The First Annual F***-Yeah Film Festival:

This weekend, fellow Yappers Nick Rogers, Joe Shearer, Sam Watermeier and I held our first Fuck, Yeah! Film Festival. Nick curated a selection of action films largely from the late 1980s to early 1990s, anchored by the Landmark Keystone Arts Cinema’s midnight showing of “Road House” on Saturday night. He also selected trivia prior to each film. It was a good time. Most of the movie were terrible. Rather than reviewing each of them, I’ve created a few categories to help share what I felt was special about some of them.

The Lineup

Friday Night: “Double Team,” “Showdown in Little Tokyo,” “Blind Fury”

Saturday: “Ricochet,” “Black Dog,” “Tango & Cash,” “Red Heat,” “Marked for Death,” “The Last Boy Scout,” “Point Break,” “Road House”

Sunday: “Lethal Weapon,” “Lethal Weapon 2,” “Lethal Weapon 3”

The First Annual FYFFFYC

(Fuck, Yeah! Film Fest For Your Consideration)

Best Hero: Dalton (Patrick Swayze) in “Road House” is the obvious choice, one of the best “honorable men with a dark past and little to say” in cult action-movie history. Runner-up? Johnny Utah (Keanu Reeves) in “Point Break,” a stand-out performer as always.

Best Villain: Jack Palance in “Tango & Cash,” who was clearly told the title of the movie and then given free reign to say whatever the hell came to mind. So he did. With relish. Half the words he says make up some mixture of “Tango,” “and,” and “Cash,” as creatively as possible.

Worst Character, Period: James Belushi as Art Ridzik in “Red Heat.” A tough-talking Chicago cop who mostly spouts dumb, racist jokes for an hour-and-a-half while complaining about literally everything. Given that Schwarzenegger’s Agent Danko is a straight-faced Soviet agent, Belushi has to carry the entire movie. Instead he just drops it in the toilet after forgetting to flush. Sam Watermeier fell asleep and snored through almost the entirety of “Red Heat.” He got off easy.

Best Sympathetic Villain?: Bodhi (Patrick Swayze) in “Point Break” is a bad, bad dude whose beautiful blue eyes and soft features mask a dark nature. You can understand why Johnny Utah falls in love with him. I did, too.

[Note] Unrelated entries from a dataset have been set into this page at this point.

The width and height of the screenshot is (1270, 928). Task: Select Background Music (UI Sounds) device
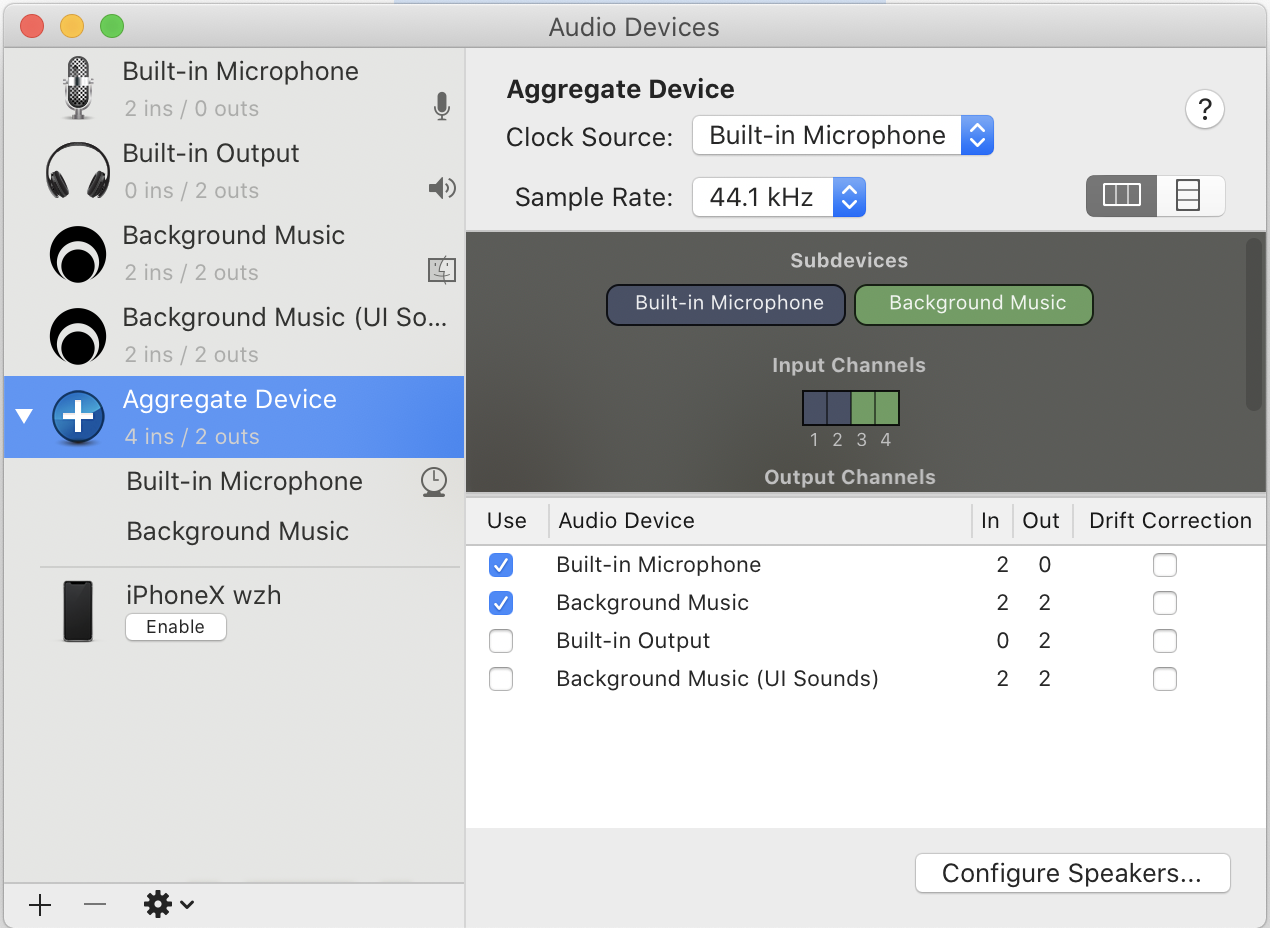click(284, 335)
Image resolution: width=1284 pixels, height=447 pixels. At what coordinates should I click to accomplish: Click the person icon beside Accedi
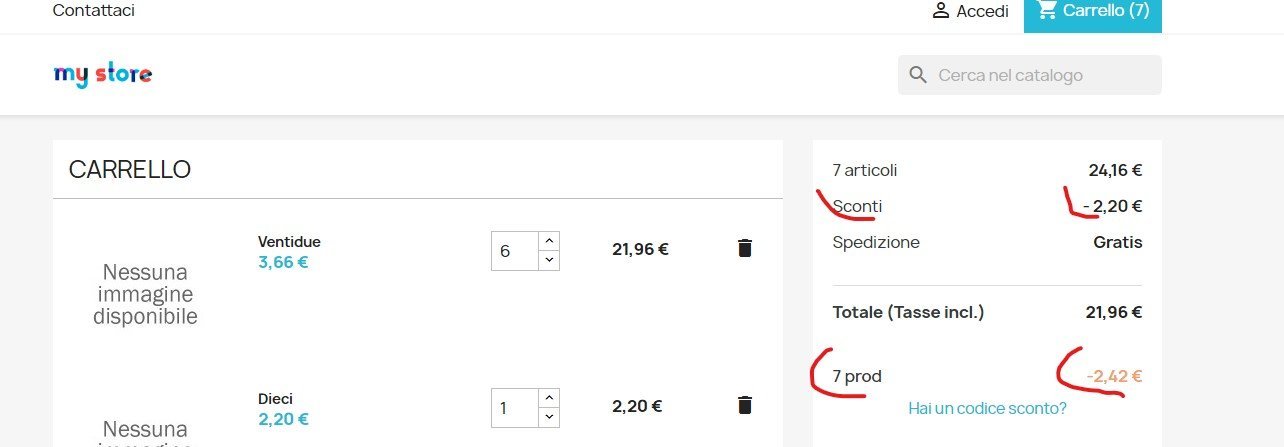[x=940, y=11]
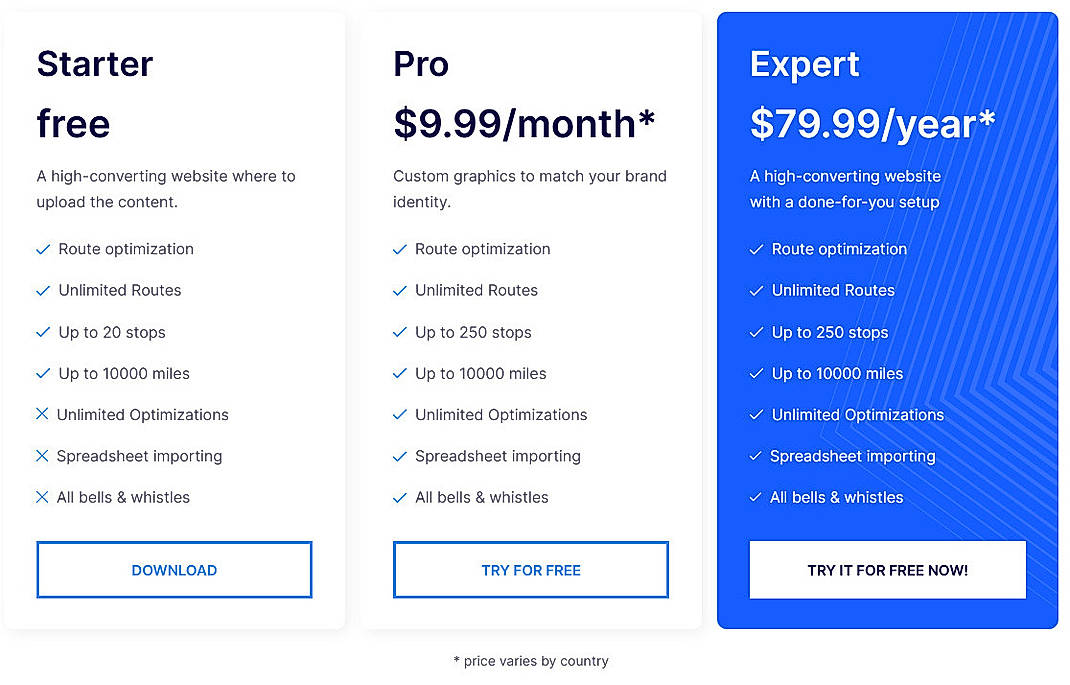
Task: Click the X beside All bells & whistles in Starter
Action: coord(44,497)
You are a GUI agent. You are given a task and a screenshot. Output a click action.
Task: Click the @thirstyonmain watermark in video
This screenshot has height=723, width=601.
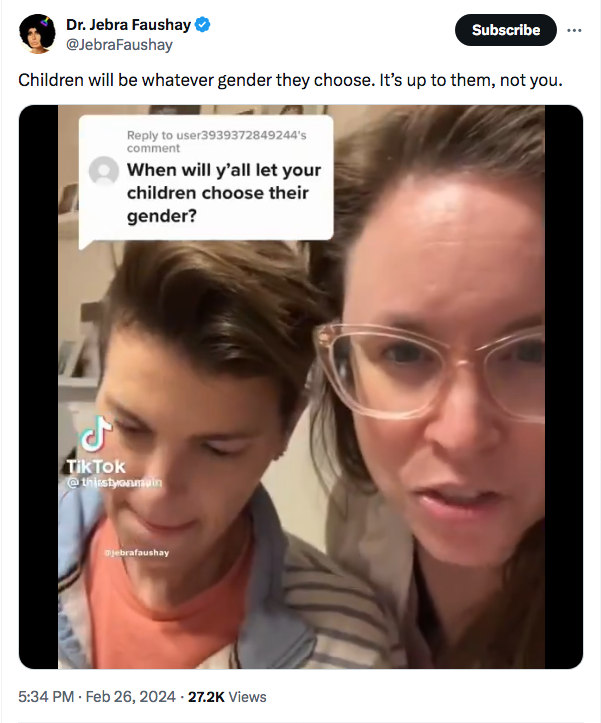(x=114, y=483)
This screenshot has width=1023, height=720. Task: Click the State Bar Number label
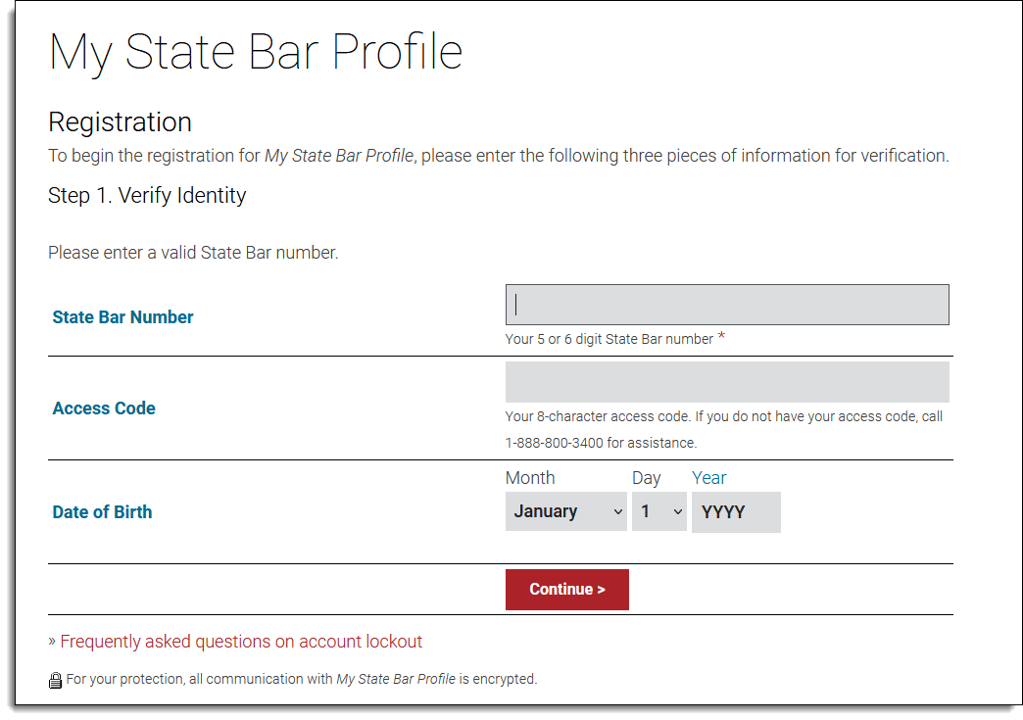[x=122, y=317]
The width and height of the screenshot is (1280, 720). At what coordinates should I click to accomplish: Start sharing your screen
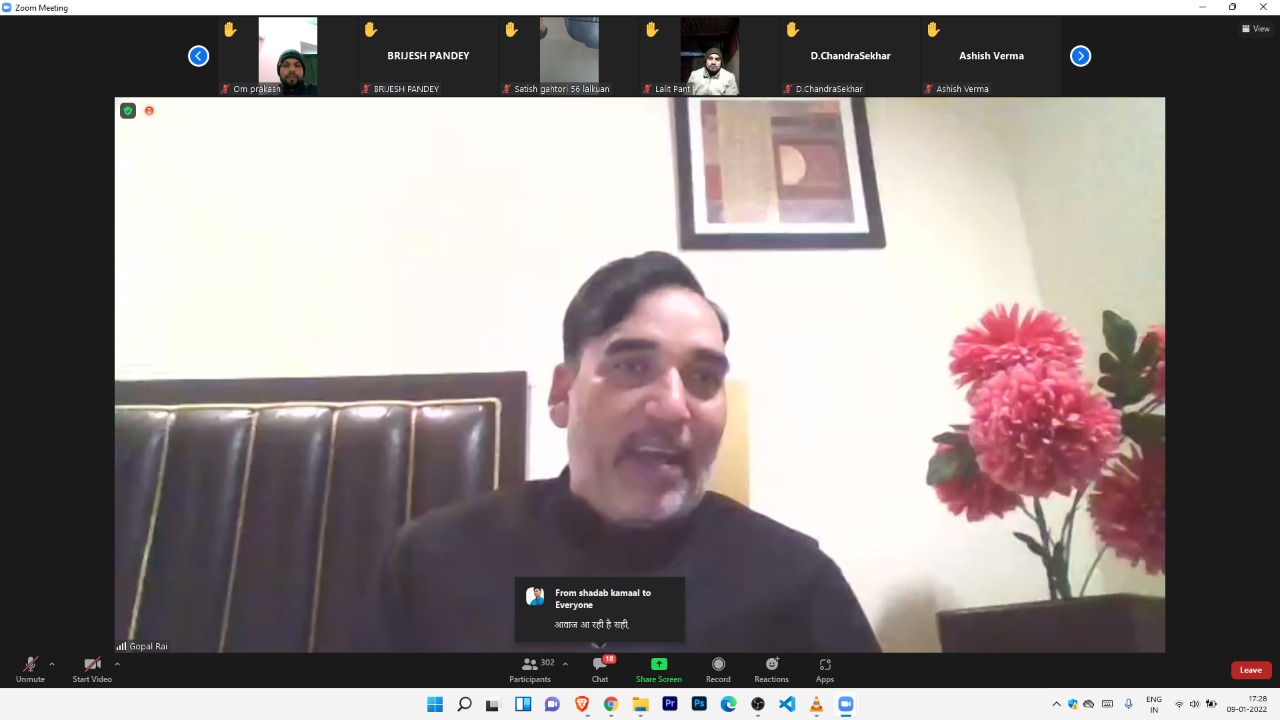658,668
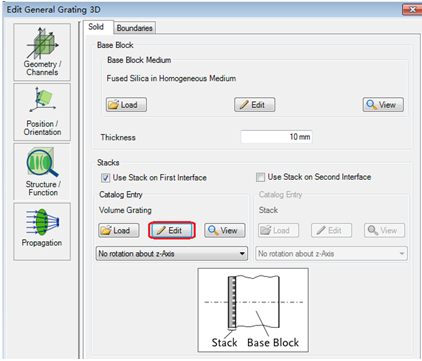The image size is (422, 361).
Task: Click the Stack and Base Block diagram
Action: pyautogui.click(x=253, y=310)
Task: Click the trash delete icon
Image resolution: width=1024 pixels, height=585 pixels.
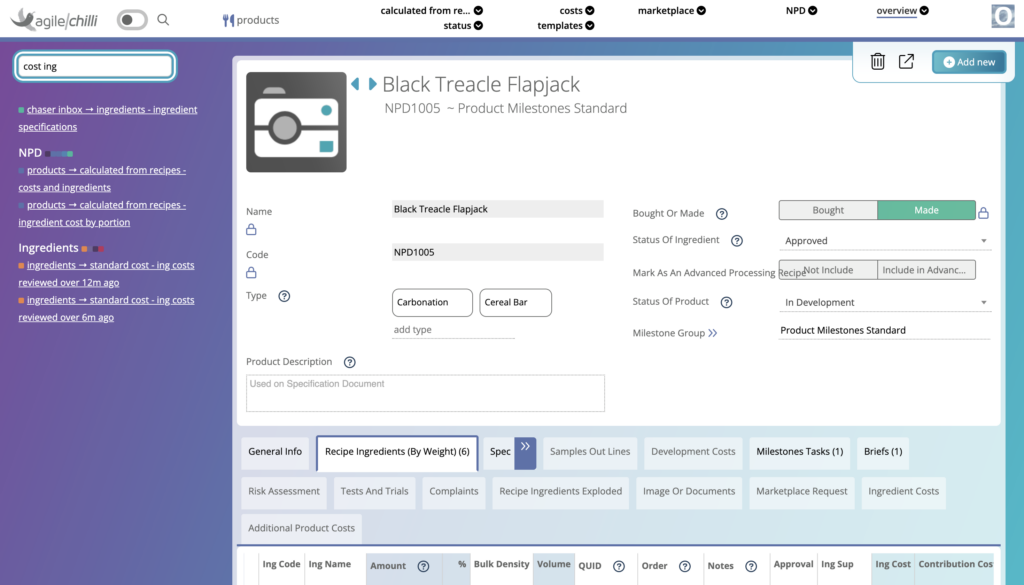Action: tap(877, 62)
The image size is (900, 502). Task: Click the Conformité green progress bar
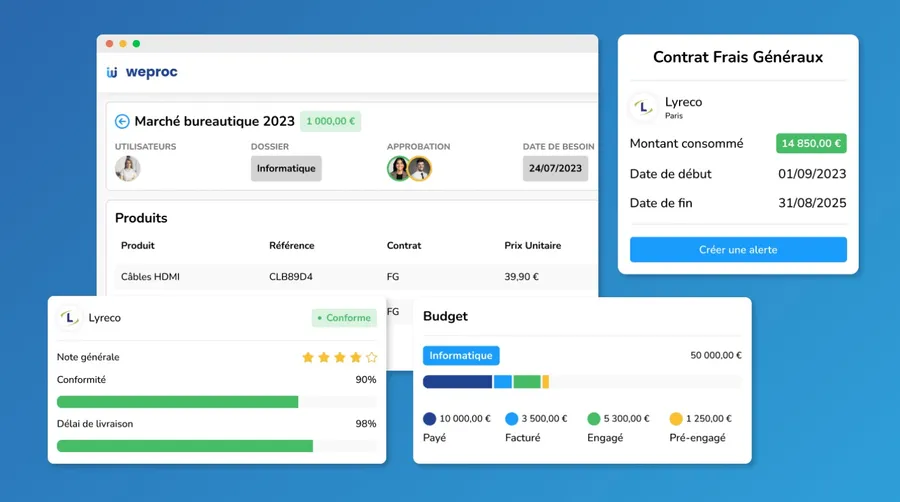[x=177, y=402]
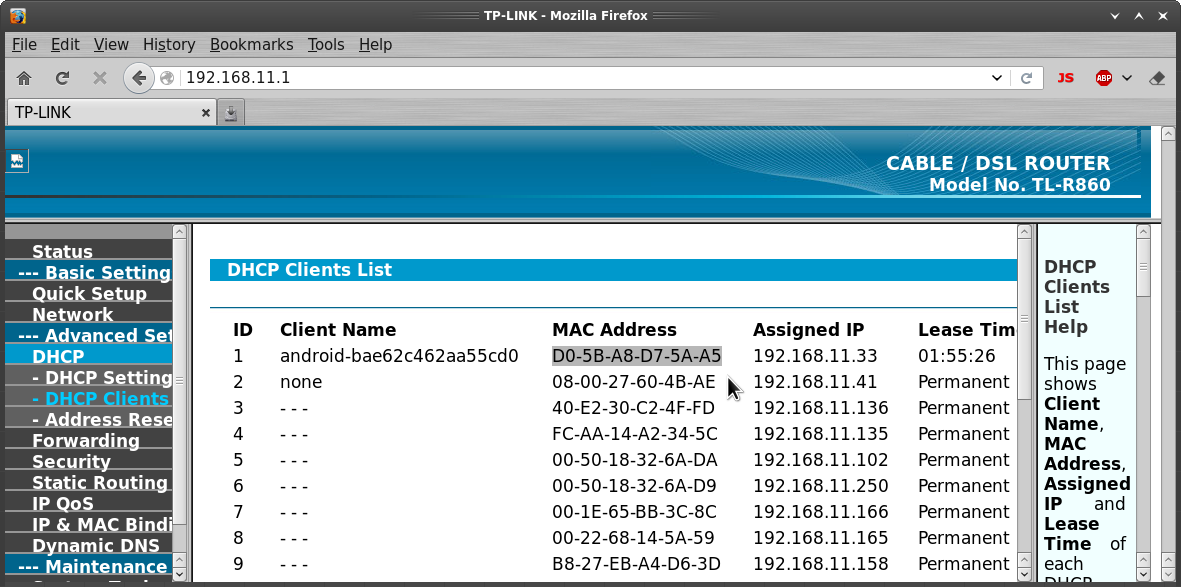Image resolution: width=1181 pixels, height=587 pixels.
Task: Focus the address bar showing 192.168.11.1
Action: coord(580,78)
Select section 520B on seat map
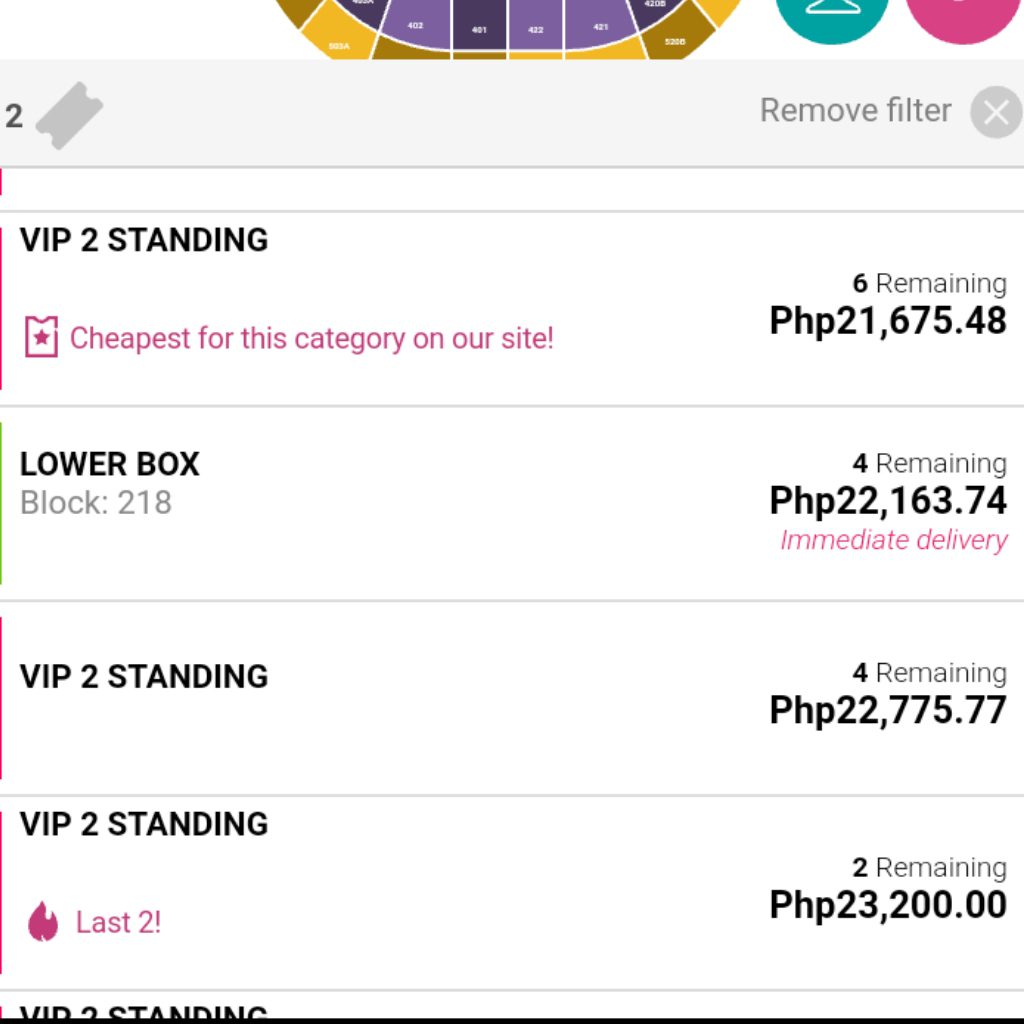 pos(677,37)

Best 80’s Action Movie Homoeroticism “Tango & Cash” is so overtly about two men falling in love that I could barely believe it. When will we get a remake that doesn’t shy away from it? Is the “gay buddy cop” genre something we’ll see come to the fore in the next few years, given that we’re finally moving into a more openly progressive place for mainstream action films? Is the appeal the same? Thoughts to think, I guess.

Tcash Inside

Best Villainous Plot: John Lithgow as Earl Talbot Blake in “Ricochet,” with a character assassination plan so absurdly complex as to be comical. Blake is obsessed with hero cop Nick Styles (Denzel Washington) to the point of wallpapering his jail cell with pictures of him. And no guards notice. Nobody notices him throughout the movie, really, even though he has bright red hair and a constant look of crazed insanity. Great lines, though. Great lines.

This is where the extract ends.